By: Dan Abnett & Andy Lanning (writers), Augustin Padilla (penciller), Jose Aviles (inker), Val Staples (colorist)

The Story: Boy, that decision to not sign a pre-nup sure takes on new meaning now, doesn’t it?

The Review: In the thick of war, neither party can claim to be innocent of wrongdoing, which is often the same case when trying to piece out who started it.  But in the Flashpoint world, with the aggressors on either side including characters we normally see as heroic to the core, you have to be a little interested to see what kind of incident can provoke them into all-out ruthlessness.

DnA do a very good job making the war a tragic chain of events beyond either Wonder Woman or Aquaman’s control, making them sympathetic figures even as they commit some fairly unconscionable acts.  On the one hand, you can’t help feeling like Diana gets the truly rough of the stick, losing first her mother, then her best friend and homeland, but knowing what you do about who’s really pulling the strings here, it’s impossible to blame Arthur.

In fact, you’ll have just as much pity for him after seeing his genuine dismay and horror at the damage inflicted upon Diana’s family and home, and his desperate attempt to make things right even his efforts are futile (“Diana!  We’re all being deceived!  Diana!”).  Again, I marvel at the difference in Tony Bedard’s totally hardcore portrayal of Arthur over in Flashpoint: Emperor Aquaman, and DnA’s loving, trusting, and peaceful (at first) version of the character here.

But then, both characters have gotten very subtle, layered treatment from this writing team.  Diana and Arthur both maintain a brisk practicality as royals, but get plenty of opportunity to show some warmth.  It’s a credit to DnA that we have moments where our “heroes” come off both unemotional and sensitive at the same time.  Diana’s statement to Arthur that she “would understand the needs of a king who discreetly took a concubine” shows beneath her warrior queen’s temperament, she’s something of a hopeless romantic at heart.

The “concubine” in question refers to Mera, of course, who gets the least natural depiction among all the cast.  Her decision to violently confront Diana alone seems rather poorly motivated (“You betrayed Arthur!”  Really?  In context of recent, observable events, it seems the other way around, lady.) and thus forced.  That she and Diana were once “like sisters” probably also could have used more fleshing out, instead of a random revelation in the midst of their battle.

Last issue we saw the assassination of Hippolyta was a joint effort between Orm and Penthesilea, but so far the attack on Themyscira and Arthur’s fleet seems purely meditated by Diana’s aunt.  Why either of these royal family members want to go so far to keep their races separate remains a mystery.  Tradition depicts Orm as an ambitious back-stabber, while Pen seems truly motivated by misandrous prejudices, but really, you still don’t have a clear answer.

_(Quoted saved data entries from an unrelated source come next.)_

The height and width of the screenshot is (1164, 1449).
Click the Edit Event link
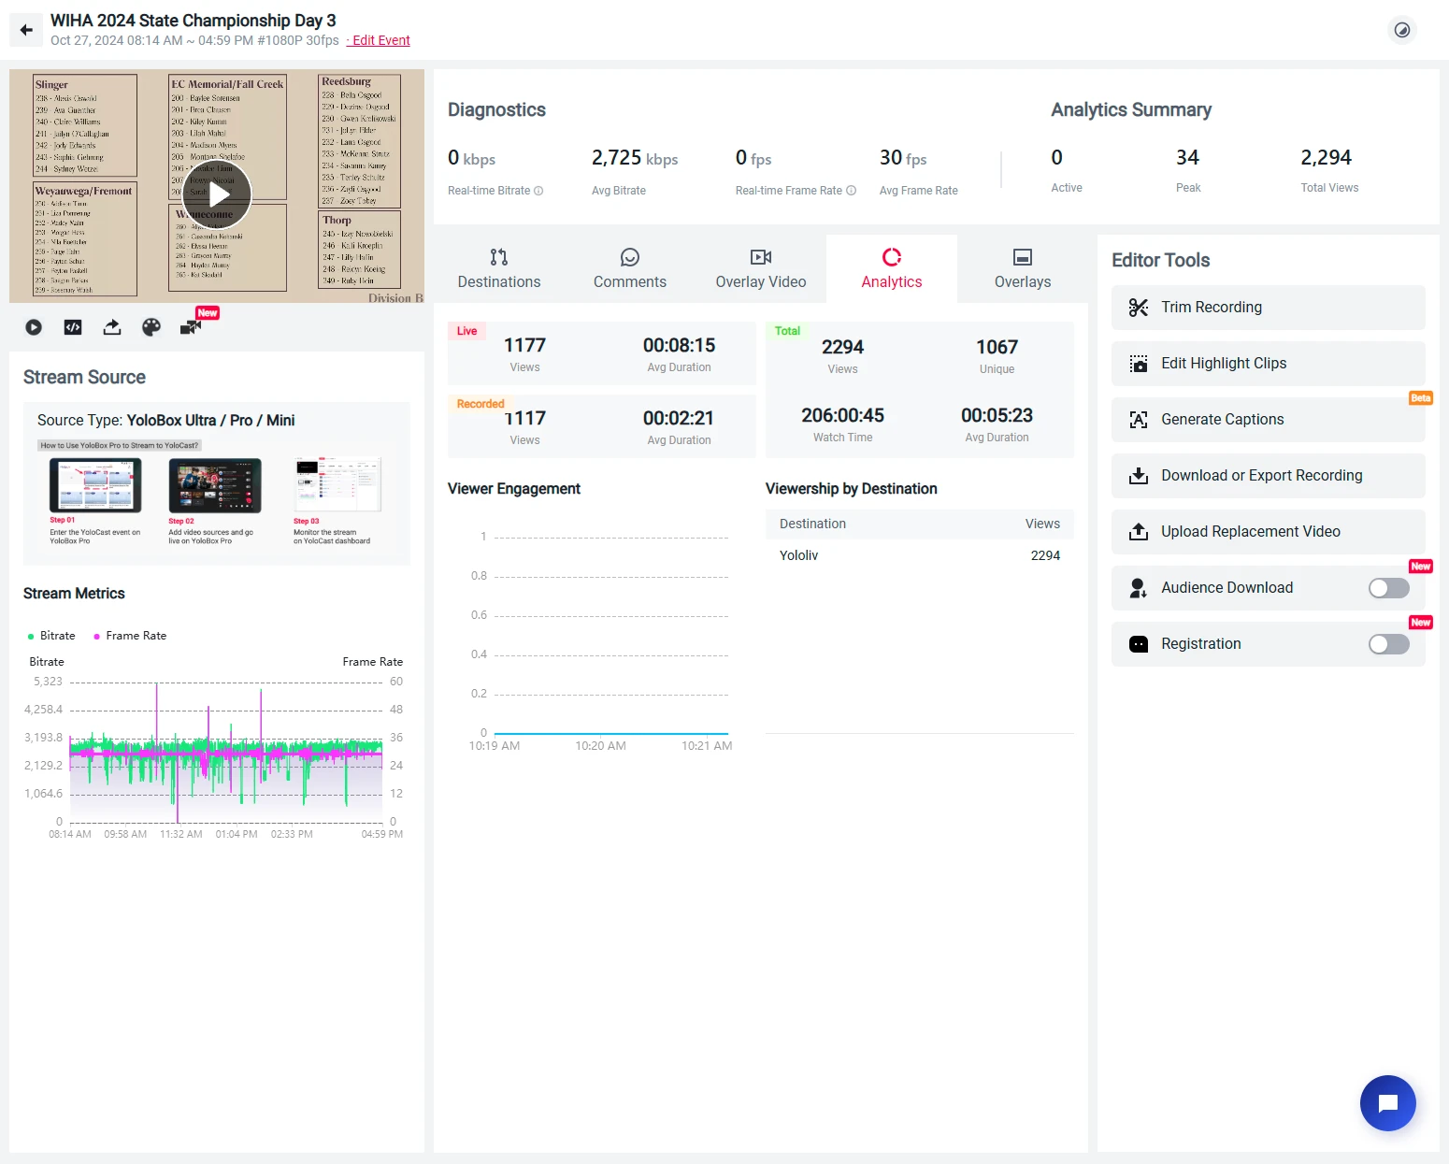click(379, 40)
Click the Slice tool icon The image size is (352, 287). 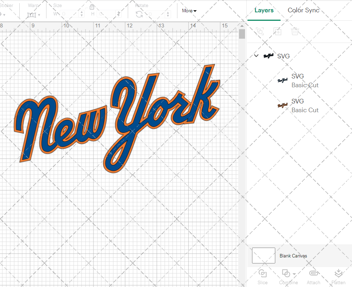(x=262, y=274)
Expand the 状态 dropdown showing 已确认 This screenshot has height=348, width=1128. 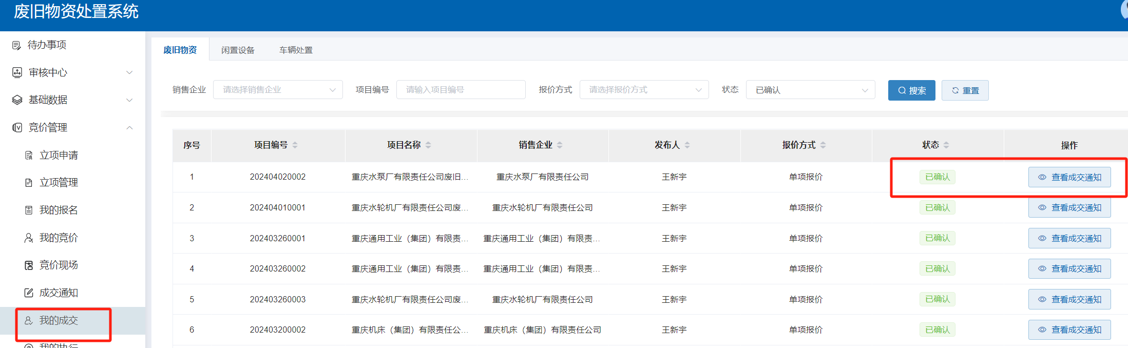click(x=810, y=90)
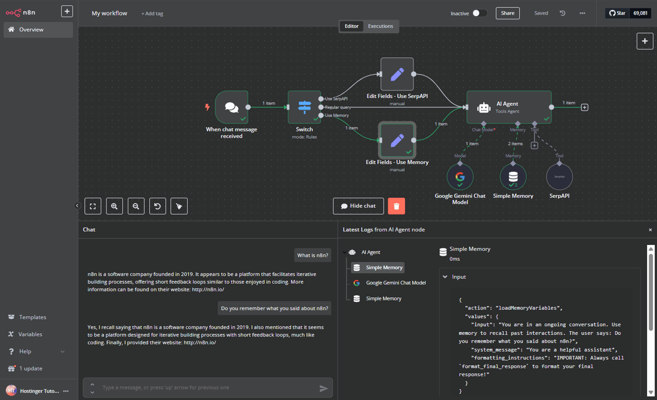Open the Google Gemini Chat Model node
657x400 pixels.
coord(460,177)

Padilla’s rudimentary lines and textureless figures hardly does justice to the grandeur of this story.  The sharp, kinetic style might work well with a youthful, action-driven title, but for a drama filled with political intrigue, Padilla’s art just seems misapplied.  Faces lack consistency (at times even looking flat) and expressions convey only a bare minimum of emotion.  Then, too, we have to mourn for the loss of Scott Clark’s lavish details, not only for their realism, but for their thoughtfulness in design—why anyone would wear a cape underwater is beyond me.

Conclusion: Quietly engaging as ever, but the inappropriate art severely blunts the impact of the issue’s subtleties.

Grade: B-

– Minhquan Nguyen

Some Musings: – What is up with these Atlanteans and their need to attempt dangerous tasks alone—and frequently failing, with grisly results?  No wonder they can’t manage to defeat one tiny island nation, despite a whole ocean’s worth of resources and manpower.